I can’t go very far today without reading an article that provides advice on “how to say no” to colleagues or senior leaders that approach you for assistance.
The latest is a post from Greg McKewon who wrote “How to Say no Gracefully“. I actually think this is bad advice – especially for those in customer success. I believe that if you get legitimate requests for assistance that involve your customers, you should find a way to take those on.
At one point in my customer success career I was told that my team was only supposed to serve specific customer segments and that I should not concern myself with items that were outside my swim lane. As I continued to say “no” as gracefully as I could as requests came in, I ended up reducing the influence I had, alienating myself, hurting the reputation of my team and putting my entire group at risk. In addition, overall customer satisfaction decreased as customers had subpar experiences and my team’s moral was low as they were confused about their role and resented assisting other groups’ customer requests in areas that were perceived outside of their domain.
Saying “no” Hurt my Career
As I reflected on my predicament, I realized that I needed to adjust the lens that I was using to view the role of my team within our organization. I decided to act quickly. As one of the groups that had true subject matter experts when it came to the customer I needed to embrace all requests for assistance and figure out how to accommodate other teams’ need for our expertise. Having such a close relationship to the customer is a massive advantage and I wanted my team to be included in all discussions when it came to servicing customers.
Instead of saying no, I created a process that allowed us to take on more requests from other departments so we could say yes more often and provide a consistent and reliable approach. I then focused on how we could be more proactive so we would be involved in all strategic decisions when it came to servicing and communicating with our customers.

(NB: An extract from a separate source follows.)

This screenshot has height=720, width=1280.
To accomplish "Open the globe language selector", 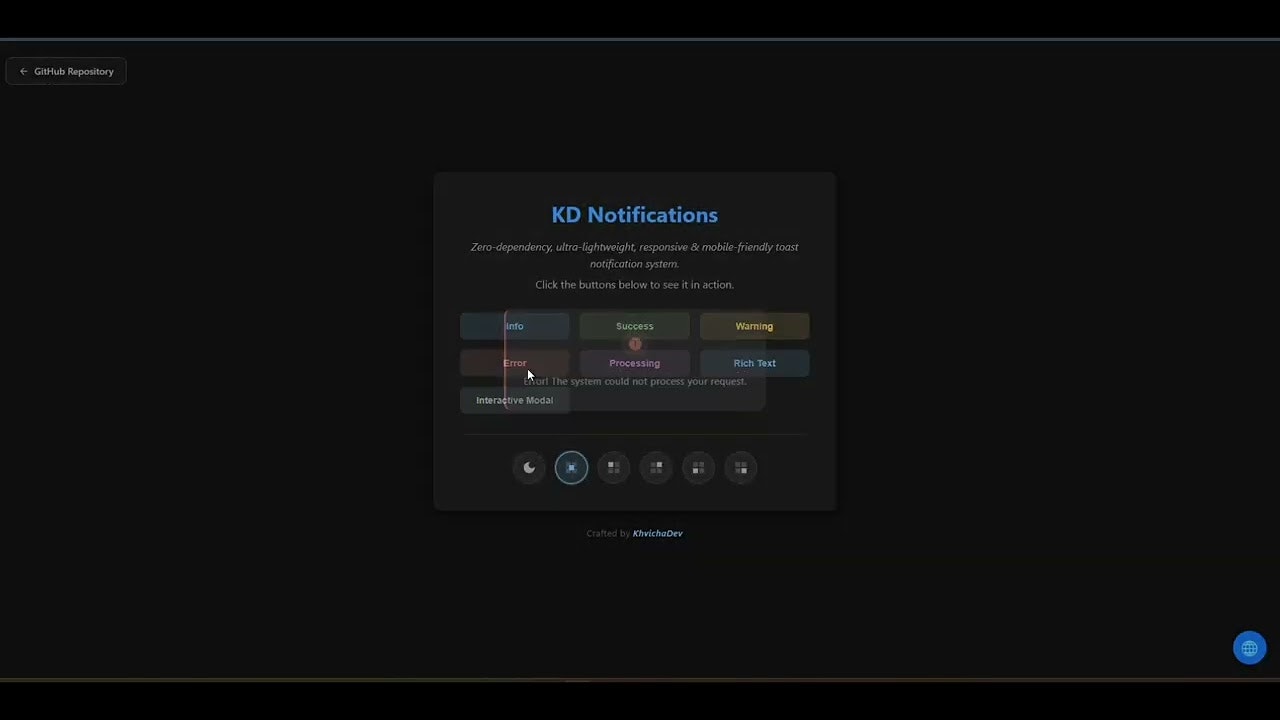I will tap(1249, 647).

I not only removed no from my vocabulary, I banished it. The results were immediate. I had re-established my own reputation within the organization and I developed a renewed purpose within my team. Could we handle everything that came our way? No, we couldn’t. Was it challenging to accommodate the onslaught of requests we received? Yes! Even with this new strain on the team, I would much rather be perceived as a strategic group within the organization that is ready and willing to provide the best possible experience for customers.
I’m not saying that you should take on every project or request thrown at you but you need to understand the power that you have being so close to the customer when you are in a customer success organization and how that should be used to your advantage.

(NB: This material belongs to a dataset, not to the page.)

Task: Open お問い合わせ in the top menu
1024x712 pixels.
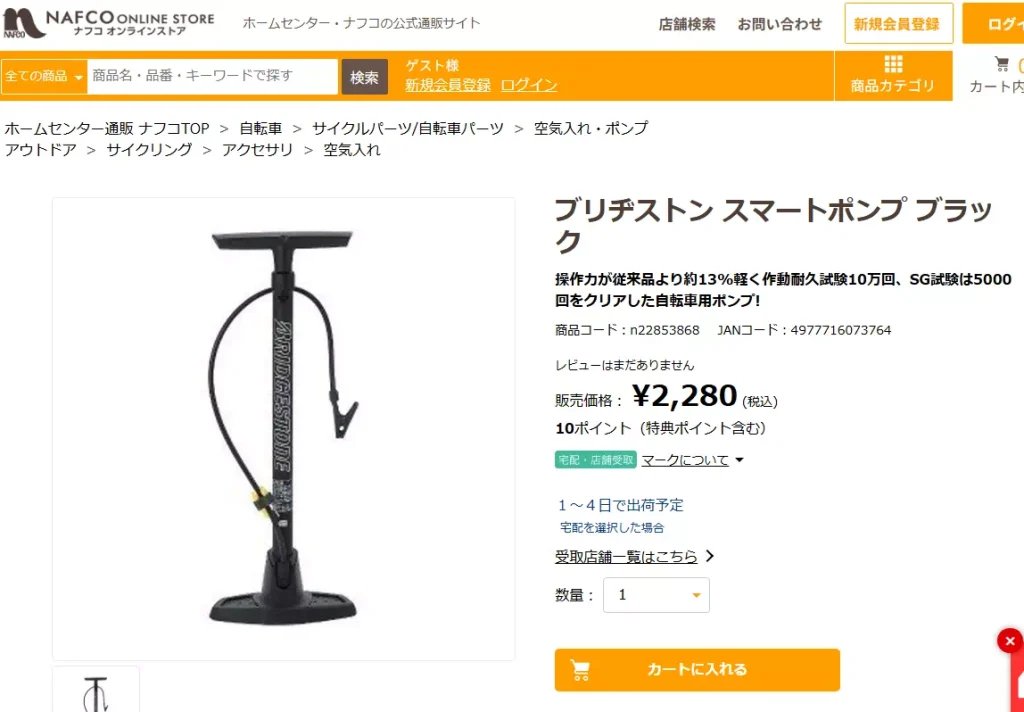Action: tap(780, 24)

Here is my advice on how to tackle requests that come your way that involve your customers:
- Create a process that makes it easy to track requests for assistance. Don’t just rely on email. For example, use a ticketing system for internal requests just like you may have for customer support requests.
- Track all of your customer interactions so you can demonstrate the value your team has had on renewals and upsells. This can help you justify adding additional people to your team so you can take on additional requests.
- Measure your impact on adoption. Similar to tracking interactions, you should also track how your team’s efforts are influencing product adoption. This can help guide you on which requests you should entertain. If you have data to back up where your team can have the most impact and the areas that are time wasters, you can use this data as a way of deflecting requests that are not in line with your priorities.
- Communicate the goals and priorities of your group to the rest of the organization and keep them regularly informed. This is a way to mitigate requests of assistance that are outside of your core areas of expertise. If you do get a few crazy requests that you really don’t want to get involved in, you can remind the requester that you have certain priorities at the moment and ask them for their advice on how they think you could accommodate their request. At times, I may not offer to take on items but I would almost always offer up myself or someone on my team to help out.
My advice is not to say no but to either say yes or agree to be involved in some capacity. If there are requests that you feel just don’t make sense, use data to demonstrate where you feel your team can make the biggest impact and instead of saying no, don’t say yes.
Keep in mind that the worst thing you can do is build a cocoon around yourself and your team. Here’s the reality: if you are in customer success and there is a situation that impacts the customer, you should be involved.
How have you tackled similar situations?